[infthi]

and even worse: if you find a snippey of code online, once you read it carefully and you understand that it is safe to run - you might be lazy enough to copy it from the browser and paste it in the terminal. And it can be altered with JS before you copy it so you paste something different from what you have inspected. Of course you can use a buffer (say, a text editor) or even re-type that snippet yourself - but are you sure you'll never forget to do that?

[lucideer]

True. This can be tricky but generally:

- the copy-replace trick is harder to do if you use native copy (keyboard or mouse menu) & avoid "Copy" icons pages provide

- if it's such a long snippet that's too long to re-verify at a glance, maybe it's too long...

[kadoban]

> the copy-replace trick is harder to do if you use native copy (keyboard or mouse menu) & avoid "Copy" icons pages provide

Pretty sure that's not true. CSS allows you to choose both what's visible to the user, and also what's included in copy/paste. There's _some_ limitations on that, but it's flexible enough to have a lot of room to be extremely scary.

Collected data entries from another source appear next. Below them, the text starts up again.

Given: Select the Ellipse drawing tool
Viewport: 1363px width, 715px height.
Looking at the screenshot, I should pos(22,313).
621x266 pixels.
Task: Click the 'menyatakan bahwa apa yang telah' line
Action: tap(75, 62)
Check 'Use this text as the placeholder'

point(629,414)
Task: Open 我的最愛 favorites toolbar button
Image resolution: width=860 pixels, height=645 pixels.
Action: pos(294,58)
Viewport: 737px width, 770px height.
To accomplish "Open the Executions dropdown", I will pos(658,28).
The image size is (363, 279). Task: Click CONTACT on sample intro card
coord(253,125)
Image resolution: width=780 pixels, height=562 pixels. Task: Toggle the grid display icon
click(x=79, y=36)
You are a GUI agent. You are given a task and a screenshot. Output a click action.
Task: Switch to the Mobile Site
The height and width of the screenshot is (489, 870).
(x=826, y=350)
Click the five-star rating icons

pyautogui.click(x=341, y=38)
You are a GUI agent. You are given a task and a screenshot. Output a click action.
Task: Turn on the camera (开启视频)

You can also have a lot of fun with fonts, something that looks like "cp a b" could actually, in text, be "rm a b"

[lucideer]

> Pretty sure that's not true.

> harder to do

You can do it via CSS trickery, or you can even do keyboard/mouse event detection and swap out via window.getSelection(), but both are much more involved & less reliable than via a button.

[kadoban]

My point was that it's still not very hard. Certainly not hard enough that you can avoid worrying about it if you just turn JS off.